Runways as realms of desire
If Marrakech hosts the conversation, the Agafay desert provides the silence that follows. This vast, windswept expanse is where fashion’s newest fixation materialises into fully curated worlds that extend beyond the runway and into realms of desire. The White Camel is a remote luxury camp (more of a ‘glamp’) of terracotta and canvas tents set against the Atlas Mountains. This reimagination through the Guess lens is less a brand statement than a case study in how fashion now trades in atmosphere—in the sensory and the symbolic. Tents ripple like silk, lanterns glimmer with mirrored holograms, and a dusk falls over a desert wearing the brand’s palette itself.
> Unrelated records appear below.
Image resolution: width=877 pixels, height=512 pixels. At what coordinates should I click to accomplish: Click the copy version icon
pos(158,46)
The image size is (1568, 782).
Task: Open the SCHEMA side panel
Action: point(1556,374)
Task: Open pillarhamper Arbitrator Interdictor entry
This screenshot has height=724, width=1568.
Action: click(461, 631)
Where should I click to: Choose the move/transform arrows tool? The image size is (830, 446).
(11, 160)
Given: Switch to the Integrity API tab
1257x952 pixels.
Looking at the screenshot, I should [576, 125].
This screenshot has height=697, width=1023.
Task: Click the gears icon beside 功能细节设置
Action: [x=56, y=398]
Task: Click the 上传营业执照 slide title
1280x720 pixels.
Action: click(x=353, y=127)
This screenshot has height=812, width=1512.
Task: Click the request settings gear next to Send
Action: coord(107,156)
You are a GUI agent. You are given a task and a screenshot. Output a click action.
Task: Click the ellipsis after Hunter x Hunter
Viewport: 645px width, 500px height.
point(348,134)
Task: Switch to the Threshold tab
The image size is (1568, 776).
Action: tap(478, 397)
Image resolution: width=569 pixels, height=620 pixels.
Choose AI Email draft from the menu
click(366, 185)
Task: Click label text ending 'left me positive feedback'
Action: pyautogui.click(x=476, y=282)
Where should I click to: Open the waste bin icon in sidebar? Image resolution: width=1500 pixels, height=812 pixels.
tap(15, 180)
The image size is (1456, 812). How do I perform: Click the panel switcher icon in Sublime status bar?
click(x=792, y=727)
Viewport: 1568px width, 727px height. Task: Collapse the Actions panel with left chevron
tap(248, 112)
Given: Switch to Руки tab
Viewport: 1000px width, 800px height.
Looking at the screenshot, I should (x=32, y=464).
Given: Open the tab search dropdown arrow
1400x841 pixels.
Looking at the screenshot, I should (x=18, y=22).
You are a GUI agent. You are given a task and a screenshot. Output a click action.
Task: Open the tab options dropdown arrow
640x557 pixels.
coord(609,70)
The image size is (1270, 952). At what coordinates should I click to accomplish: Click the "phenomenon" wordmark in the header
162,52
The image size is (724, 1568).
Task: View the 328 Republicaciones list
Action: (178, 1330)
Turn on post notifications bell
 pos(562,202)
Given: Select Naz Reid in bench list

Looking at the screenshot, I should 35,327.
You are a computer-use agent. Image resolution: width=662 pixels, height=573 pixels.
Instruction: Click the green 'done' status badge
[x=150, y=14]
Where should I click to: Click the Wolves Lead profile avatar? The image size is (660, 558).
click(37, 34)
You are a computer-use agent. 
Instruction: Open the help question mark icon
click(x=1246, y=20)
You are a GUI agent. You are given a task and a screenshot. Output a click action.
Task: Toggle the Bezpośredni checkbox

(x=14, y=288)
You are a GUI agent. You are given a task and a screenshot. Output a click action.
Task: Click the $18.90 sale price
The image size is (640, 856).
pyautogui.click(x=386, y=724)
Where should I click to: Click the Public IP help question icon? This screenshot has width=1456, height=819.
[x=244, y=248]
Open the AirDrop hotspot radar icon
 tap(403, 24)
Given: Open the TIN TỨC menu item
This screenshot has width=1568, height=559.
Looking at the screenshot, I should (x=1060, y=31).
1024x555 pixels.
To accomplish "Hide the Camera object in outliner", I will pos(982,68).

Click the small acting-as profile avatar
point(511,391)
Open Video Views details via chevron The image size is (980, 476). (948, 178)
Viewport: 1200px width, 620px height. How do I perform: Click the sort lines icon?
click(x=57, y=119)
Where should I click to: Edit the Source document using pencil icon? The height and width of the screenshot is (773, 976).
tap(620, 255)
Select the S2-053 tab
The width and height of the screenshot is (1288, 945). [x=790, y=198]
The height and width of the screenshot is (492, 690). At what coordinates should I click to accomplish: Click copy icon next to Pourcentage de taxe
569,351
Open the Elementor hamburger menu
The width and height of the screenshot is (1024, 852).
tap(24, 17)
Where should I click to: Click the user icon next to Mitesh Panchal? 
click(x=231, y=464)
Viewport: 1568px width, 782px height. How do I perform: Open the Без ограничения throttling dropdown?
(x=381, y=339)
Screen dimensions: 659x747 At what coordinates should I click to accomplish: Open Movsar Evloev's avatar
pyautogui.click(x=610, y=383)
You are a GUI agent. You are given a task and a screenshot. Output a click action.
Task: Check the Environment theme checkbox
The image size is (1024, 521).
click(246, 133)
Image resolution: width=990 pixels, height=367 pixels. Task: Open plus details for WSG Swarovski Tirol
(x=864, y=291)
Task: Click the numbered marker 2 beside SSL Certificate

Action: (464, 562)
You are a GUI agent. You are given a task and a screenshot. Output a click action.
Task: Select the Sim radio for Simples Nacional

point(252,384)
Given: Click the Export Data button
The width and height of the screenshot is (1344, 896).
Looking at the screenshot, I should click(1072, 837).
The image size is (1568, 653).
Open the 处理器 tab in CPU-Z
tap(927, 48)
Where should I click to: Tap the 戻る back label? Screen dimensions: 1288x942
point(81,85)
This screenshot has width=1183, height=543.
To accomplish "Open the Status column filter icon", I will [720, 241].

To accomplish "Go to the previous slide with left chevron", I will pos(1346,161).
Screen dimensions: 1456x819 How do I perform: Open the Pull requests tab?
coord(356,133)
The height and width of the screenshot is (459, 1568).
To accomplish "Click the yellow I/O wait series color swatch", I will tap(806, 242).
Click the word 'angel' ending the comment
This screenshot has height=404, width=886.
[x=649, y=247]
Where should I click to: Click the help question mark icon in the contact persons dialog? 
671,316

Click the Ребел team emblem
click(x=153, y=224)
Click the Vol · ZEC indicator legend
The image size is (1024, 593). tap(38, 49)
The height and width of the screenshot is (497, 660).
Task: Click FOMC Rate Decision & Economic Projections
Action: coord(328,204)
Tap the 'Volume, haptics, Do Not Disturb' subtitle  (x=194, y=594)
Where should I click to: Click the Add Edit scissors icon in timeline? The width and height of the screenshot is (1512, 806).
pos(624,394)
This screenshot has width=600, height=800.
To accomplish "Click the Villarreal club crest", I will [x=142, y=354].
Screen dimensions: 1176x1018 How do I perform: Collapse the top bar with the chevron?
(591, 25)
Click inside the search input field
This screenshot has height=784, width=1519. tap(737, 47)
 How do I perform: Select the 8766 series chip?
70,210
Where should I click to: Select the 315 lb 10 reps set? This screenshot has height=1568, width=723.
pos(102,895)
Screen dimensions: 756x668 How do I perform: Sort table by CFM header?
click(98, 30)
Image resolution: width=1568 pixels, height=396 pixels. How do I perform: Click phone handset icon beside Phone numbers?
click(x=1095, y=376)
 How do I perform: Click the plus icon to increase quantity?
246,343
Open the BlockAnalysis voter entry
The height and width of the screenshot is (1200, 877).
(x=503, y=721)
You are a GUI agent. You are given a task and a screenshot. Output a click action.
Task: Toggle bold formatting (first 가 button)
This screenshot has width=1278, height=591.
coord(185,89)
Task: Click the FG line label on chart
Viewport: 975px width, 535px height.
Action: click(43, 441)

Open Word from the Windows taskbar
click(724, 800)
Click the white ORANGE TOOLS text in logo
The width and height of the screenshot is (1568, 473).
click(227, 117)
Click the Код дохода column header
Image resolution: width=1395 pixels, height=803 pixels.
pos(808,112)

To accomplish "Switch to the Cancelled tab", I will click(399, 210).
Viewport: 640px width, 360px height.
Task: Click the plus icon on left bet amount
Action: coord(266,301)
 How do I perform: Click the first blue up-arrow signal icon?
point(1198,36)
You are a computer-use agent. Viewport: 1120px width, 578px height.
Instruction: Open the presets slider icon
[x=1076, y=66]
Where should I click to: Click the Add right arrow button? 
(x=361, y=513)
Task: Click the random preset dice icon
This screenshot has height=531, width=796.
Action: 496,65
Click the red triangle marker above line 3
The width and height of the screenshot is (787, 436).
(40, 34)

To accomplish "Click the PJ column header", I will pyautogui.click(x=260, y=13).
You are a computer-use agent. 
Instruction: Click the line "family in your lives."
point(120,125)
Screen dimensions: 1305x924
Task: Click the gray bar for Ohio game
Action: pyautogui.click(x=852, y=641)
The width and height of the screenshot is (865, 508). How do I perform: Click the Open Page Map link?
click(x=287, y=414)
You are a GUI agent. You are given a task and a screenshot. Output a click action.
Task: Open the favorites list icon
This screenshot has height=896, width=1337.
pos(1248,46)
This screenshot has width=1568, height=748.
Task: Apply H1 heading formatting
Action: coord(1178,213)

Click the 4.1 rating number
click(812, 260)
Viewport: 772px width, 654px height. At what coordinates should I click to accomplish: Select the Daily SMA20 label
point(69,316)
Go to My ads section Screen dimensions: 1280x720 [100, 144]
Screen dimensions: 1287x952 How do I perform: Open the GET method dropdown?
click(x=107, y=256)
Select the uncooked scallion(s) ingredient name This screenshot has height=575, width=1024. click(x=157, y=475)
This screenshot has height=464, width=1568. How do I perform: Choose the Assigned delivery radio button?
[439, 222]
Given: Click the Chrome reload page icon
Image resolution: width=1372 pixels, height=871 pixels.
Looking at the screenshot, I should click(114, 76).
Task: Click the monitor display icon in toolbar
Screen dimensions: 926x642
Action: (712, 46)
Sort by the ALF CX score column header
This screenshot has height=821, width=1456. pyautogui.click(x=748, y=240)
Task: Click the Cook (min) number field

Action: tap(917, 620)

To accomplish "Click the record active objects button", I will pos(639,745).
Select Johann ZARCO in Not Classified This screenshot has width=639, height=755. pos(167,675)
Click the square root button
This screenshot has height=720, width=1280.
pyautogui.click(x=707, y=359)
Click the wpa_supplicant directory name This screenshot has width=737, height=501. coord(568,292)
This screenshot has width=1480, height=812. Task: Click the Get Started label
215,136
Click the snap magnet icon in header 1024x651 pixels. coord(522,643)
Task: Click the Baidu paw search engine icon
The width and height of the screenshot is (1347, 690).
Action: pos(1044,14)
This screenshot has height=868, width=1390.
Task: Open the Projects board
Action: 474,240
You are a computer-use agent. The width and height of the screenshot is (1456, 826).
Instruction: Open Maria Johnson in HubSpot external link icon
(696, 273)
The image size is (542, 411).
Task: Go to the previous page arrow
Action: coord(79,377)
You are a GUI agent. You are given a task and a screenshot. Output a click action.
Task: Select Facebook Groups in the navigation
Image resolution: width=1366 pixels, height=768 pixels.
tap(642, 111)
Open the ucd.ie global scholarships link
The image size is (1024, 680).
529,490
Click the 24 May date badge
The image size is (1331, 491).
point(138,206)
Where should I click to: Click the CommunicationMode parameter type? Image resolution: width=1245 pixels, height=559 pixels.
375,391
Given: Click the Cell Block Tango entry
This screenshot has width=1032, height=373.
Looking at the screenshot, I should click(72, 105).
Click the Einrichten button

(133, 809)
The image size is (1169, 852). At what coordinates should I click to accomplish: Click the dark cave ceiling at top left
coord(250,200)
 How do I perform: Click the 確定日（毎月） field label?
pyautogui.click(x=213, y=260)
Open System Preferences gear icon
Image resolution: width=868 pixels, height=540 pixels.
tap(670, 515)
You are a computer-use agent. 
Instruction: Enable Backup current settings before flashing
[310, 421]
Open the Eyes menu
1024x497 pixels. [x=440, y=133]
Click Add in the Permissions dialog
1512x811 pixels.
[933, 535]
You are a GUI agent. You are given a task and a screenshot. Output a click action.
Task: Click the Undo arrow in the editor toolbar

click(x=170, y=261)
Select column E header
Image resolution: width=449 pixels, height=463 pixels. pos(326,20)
Beneath the aesthetic of it all lies something more reflective. In returning to Morocco, Paul Marciano’s birthplace, Guess gestures towards fashion’s broader yearning for authenticity and the need to reconnect with story and soil. Just as Dior’s Moroccan escapades, Chanel’s presentation in Dakar, and Louis Vuitton’s Aranya show have proven, the runway is no longer a fixed address. It’s a landscape, an emotion, and an encounter with one's history.
What happens at the White Camel isn’t about commerce but context: how design occupies a place and how that place, in turn, reshapes design. In the age of destination storytelling, fashion has become less about consumption and more about immersion—an ever-shifting mirage between memory and desire. When a show becomes an experience and a collection becomes a landscape, the boundary between art and environment begins to dissolve. The desert becomes a metaphor of endurance, reinvention, and everything that cannot be owned.
Final thoughts
For a brand once defined by the American dream and sun-soaked sensuality, Guess’ return to the Moroccan desert signals fashion’s broader reorientation from nostalgia to nuance. The glossy billboards and city lights of the 1980s have given way to landscapes like these: elemental, reflective, steeped in richness and narrative. In Marrakech, One World, One Brand reads less as a corporate mantra and more as a quiet manifesto for connection. It is an acknowledgment that style, at its best, transcends language, geography, and viral trends. The message embedded within Never Forget Your Roots resonates beyond Guess itself. It mirrors the industry’s collective craving for authenticity; for fashion that doesn’t just move forward, but gazes inward.
As the final lights fade over the Agafay dunes, the scene appears almost symbolic: fabric, fire, and horizon folding into one another. What remains is not a product, but a feeling, this sense that even in fashion’s most transient moments, something eternal can still take root. Perhaps that is the promise of this new age: that desire no longer burns for possession but for presence. The industry’s most compelling stories now unfold where landscape meets luxury, where heritage becomes history. As brands like Guess look inward, they remind us that luxury’s truest form has always been desire. The desire to craft, to create culture, and to experience the world beneath our feet. It is desire, after all, that keeps the world, and the creativity of fashion, forever in motion.